**WHAT THE TASK ASKS:** Please count the lines in the material below that contain the word "should". Reply with that number alone.

**GIVEN RECORDS:**

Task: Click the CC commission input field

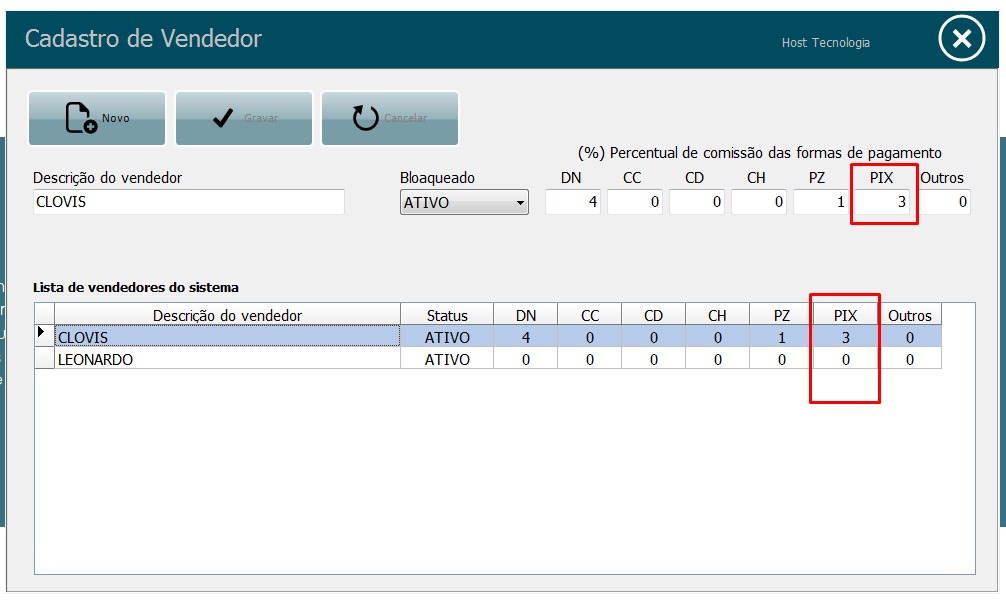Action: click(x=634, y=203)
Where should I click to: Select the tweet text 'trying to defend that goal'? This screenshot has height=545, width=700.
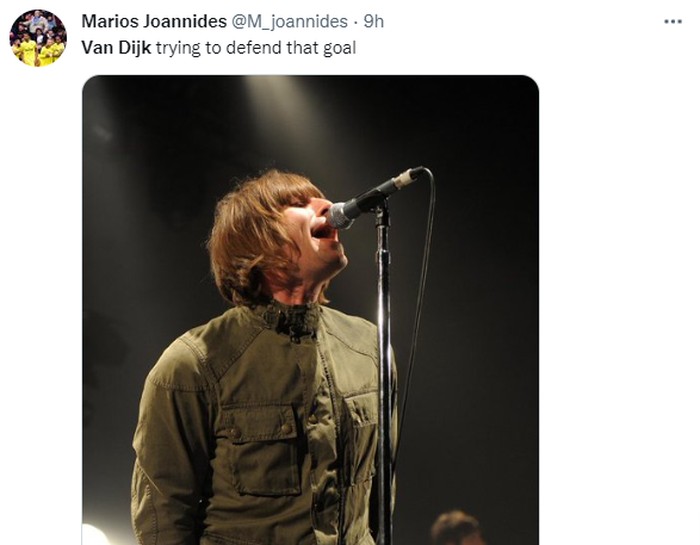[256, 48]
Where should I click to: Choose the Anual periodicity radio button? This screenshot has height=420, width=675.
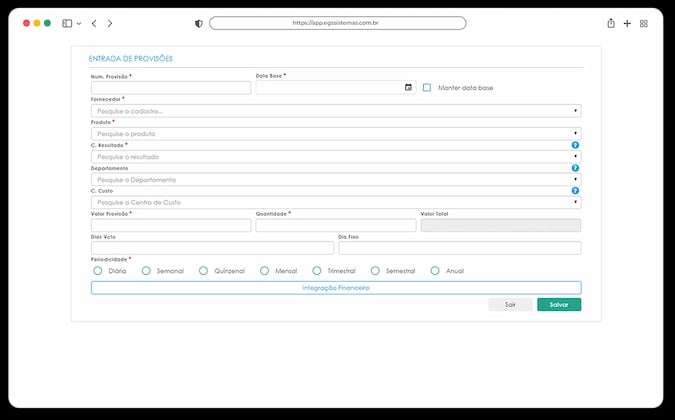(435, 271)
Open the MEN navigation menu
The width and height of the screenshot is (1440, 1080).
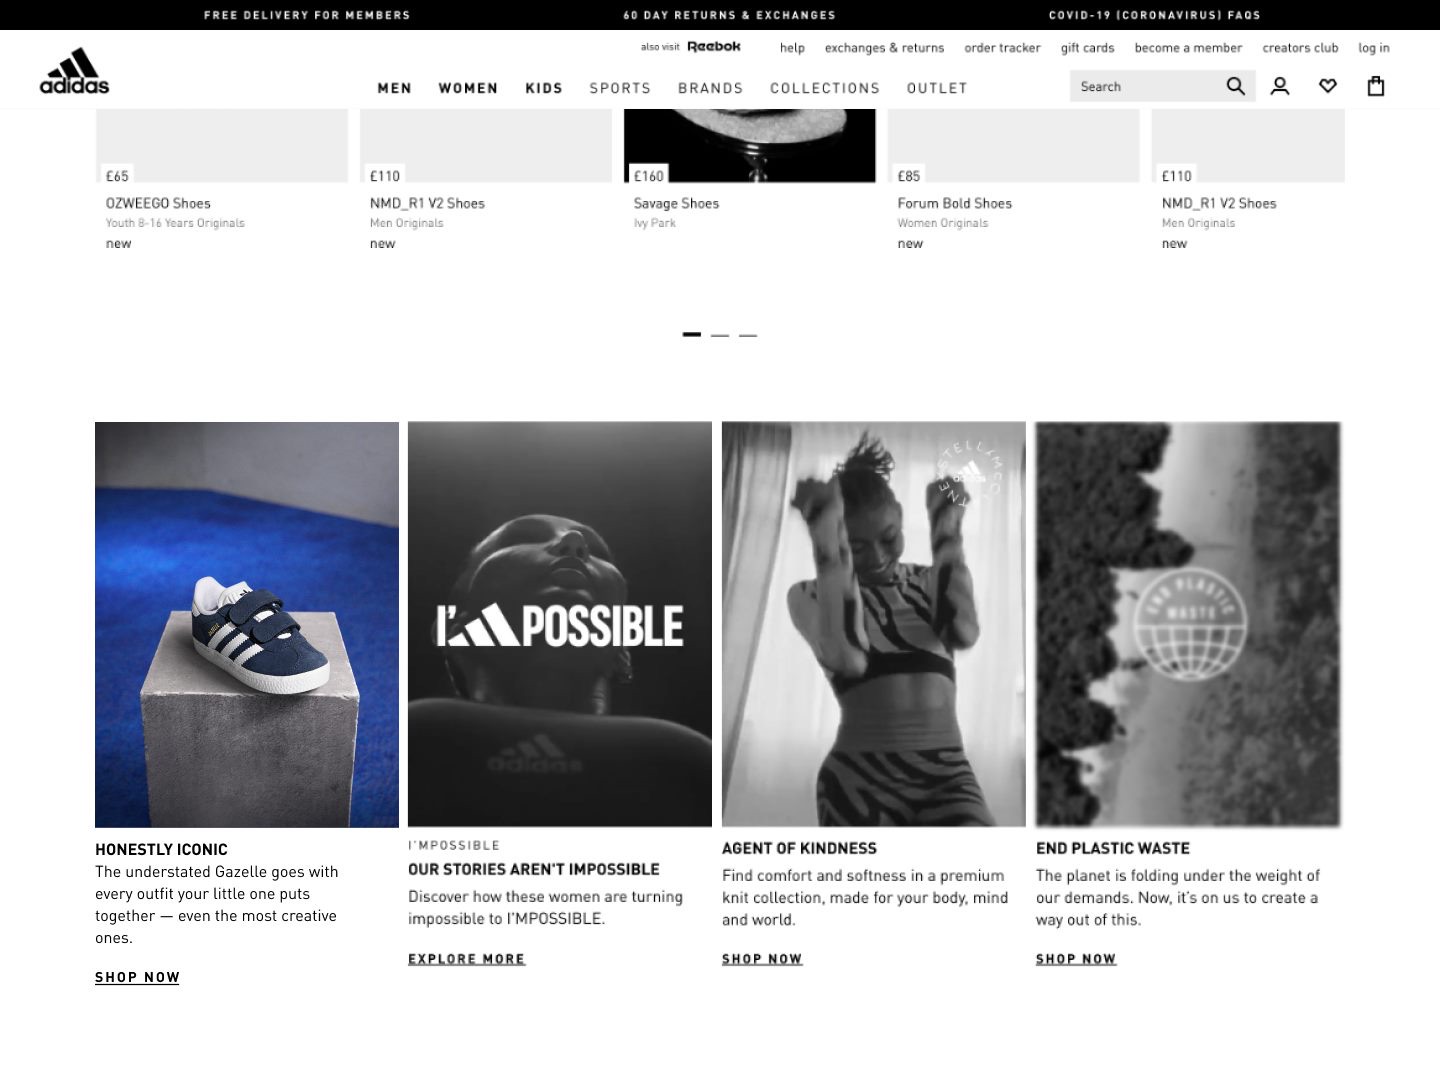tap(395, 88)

==

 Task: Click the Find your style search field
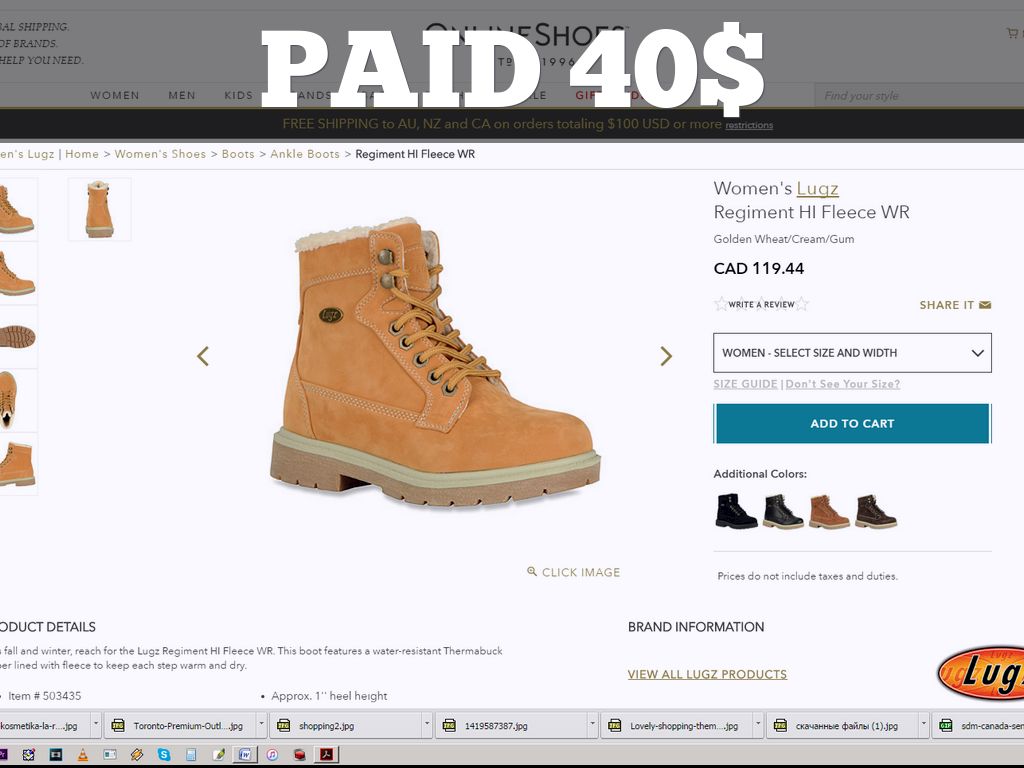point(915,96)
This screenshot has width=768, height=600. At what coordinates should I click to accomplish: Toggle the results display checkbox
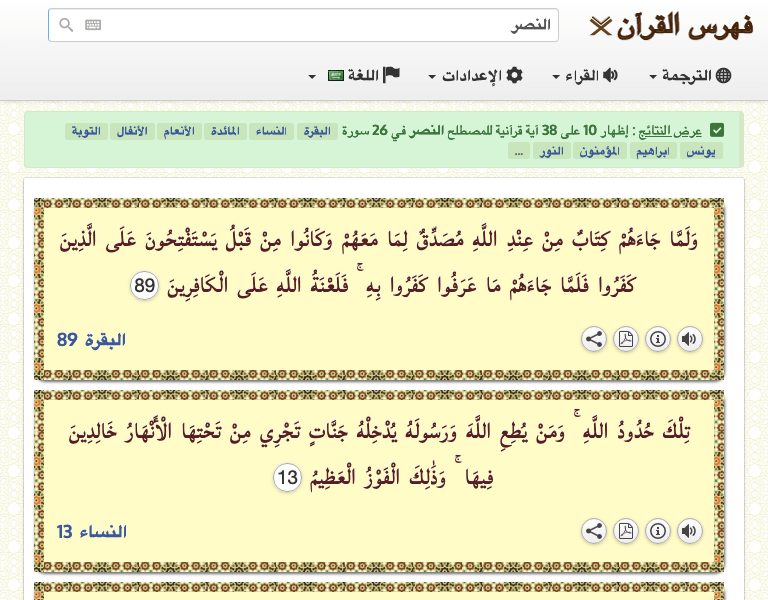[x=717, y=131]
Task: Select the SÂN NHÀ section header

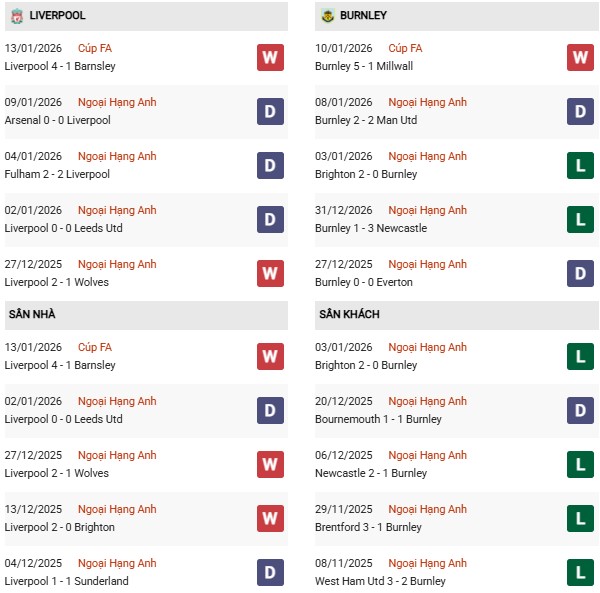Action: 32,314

**FINISHED TASK:** 3